Exercise tasks —
A. Name every person the passage on the General Strike and the ILP identifies by name.
B. From the entries, copy out the lines from the one containing "This screenshot has width=1510, height=812." up to and including the one containing "This screenshot has width=674, height=795.".

That was also the year of the General Strike. The TUC called it off after nine days without winning any concessions from the government, a surrender the miners refused to accept. They stayed out for a further six months and were backed by the ILP.

AJ Cook, general secretary of the Miners’ Federation of Great Britain, and James Maxton, the new ILP chairman, issued a joint manifesto urging the Labour Party to move from gradualism to a more radical position, and thus counter the challenge of the Communist Party (CPGB) which had been formed at the beginning of the decade.

The manifesto had little effect, although in Lancashire it led ILP members to condemn the Labour Party as “compromisers whose only object was office”,7 and declare their own “unceasing war against poverty and working-class servitude”8. The missing minutes would establish the precise response of the Blackburn branch, but in their absence there is no reason to think that Johnnie would have disagreed with these sentiments.

The deepening rift

Socialism In Our Time and the Cook-Maxton manifesto deepened the rift within the political left, and the ILP was the main casualty. It lost much of its moderate members to the Labour Party and its revolutionary wing to the CPGB, so that its 1,075 branches in 1926 were reduced to 746 by 1929.9

Nevertheless, the ILP sponsored 58 candidates in the 1929 general election, 37 of whom were elected, and Labour was able to form its second government with MacDonald again Prime Minister.

It was the first time all adults over 21 were able to vote and the 22-year-old Johnnie cast his ballot for Mary Hamilton, Labour’s candidate in the Blackburn constituency. She won, but her party’s reluctance to promote socialist measures mortified the ILP. Indeed, when Snowden used the slump in trade that followed the Wall Street Crash as an excuse for omitting nationalisation from his 1930 budget, Johnnie may well have supported the alternative submitted by the Chancellor of the Duchy of Lancaster.

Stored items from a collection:

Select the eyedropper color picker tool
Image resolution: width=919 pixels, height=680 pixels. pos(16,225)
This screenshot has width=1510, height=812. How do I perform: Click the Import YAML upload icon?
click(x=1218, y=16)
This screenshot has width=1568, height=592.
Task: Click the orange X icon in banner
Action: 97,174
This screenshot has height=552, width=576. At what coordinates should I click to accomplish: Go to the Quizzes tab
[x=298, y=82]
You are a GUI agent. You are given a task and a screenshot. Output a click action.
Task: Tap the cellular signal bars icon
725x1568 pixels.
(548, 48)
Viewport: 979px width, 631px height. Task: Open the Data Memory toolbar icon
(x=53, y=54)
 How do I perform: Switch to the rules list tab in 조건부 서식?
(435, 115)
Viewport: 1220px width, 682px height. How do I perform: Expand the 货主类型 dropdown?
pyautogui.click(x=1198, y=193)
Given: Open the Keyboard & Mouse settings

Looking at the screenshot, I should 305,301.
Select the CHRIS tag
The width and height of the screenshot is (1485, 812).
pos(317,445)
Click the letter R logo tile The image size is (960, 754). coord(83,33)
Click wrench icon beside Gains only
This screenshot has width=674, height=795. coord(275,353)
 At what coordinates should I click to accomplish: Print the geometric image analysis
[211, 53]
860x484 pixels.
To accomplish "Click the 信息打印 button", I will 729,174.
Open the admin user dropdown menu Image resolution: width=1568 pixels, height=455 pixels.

Expected answers —
A. AJ Cook, James Maxton, Johnnie, Mary Hamilton, MacDonald, Snowden

B.
This screenshot has width=1510, height=812. How do I perform: Click the Import YAML upload icon?
click(x=1218, y=16)
This screenshot has width=1568, height=592.
Task: Click the orange X icon in banner
Action: 97,174
This screenshot has height=552, width=576. At what coordinates should I click to accomplish: Go to the Quizzes tab
[x=298, y=82]
You are a GUI agent. You are given a task and a screenshot. Output a click action.
Task: Tap the cellular signal bars icon
725x1568 pixels.
(548, 48)
Viewport: 979px width, 631px height. Task: Open the Data Memory toolbar icon
(x=53, y=54)
 How do I perform: Switch to the rules list tab in 조건부 서식?
(435, 115)
Viewport: 1220px width, 682px height. How do I perform: Expand the 货主类型 dropdown?
pyautogui.click(x=1198, y=193)
Given: Open the Keyboard & Mouse settings

Looking at the screenshot, I should 305,301.
Select the CHRIS tag
The width and height of the screenshot is (1485, 812).
pos(317,445)
Click the letter R logo tile The image size is (960, 754). coord(83,33)
Click wrench icon beside Gains only
This screenshot has width=674, height=795. coord(275,353)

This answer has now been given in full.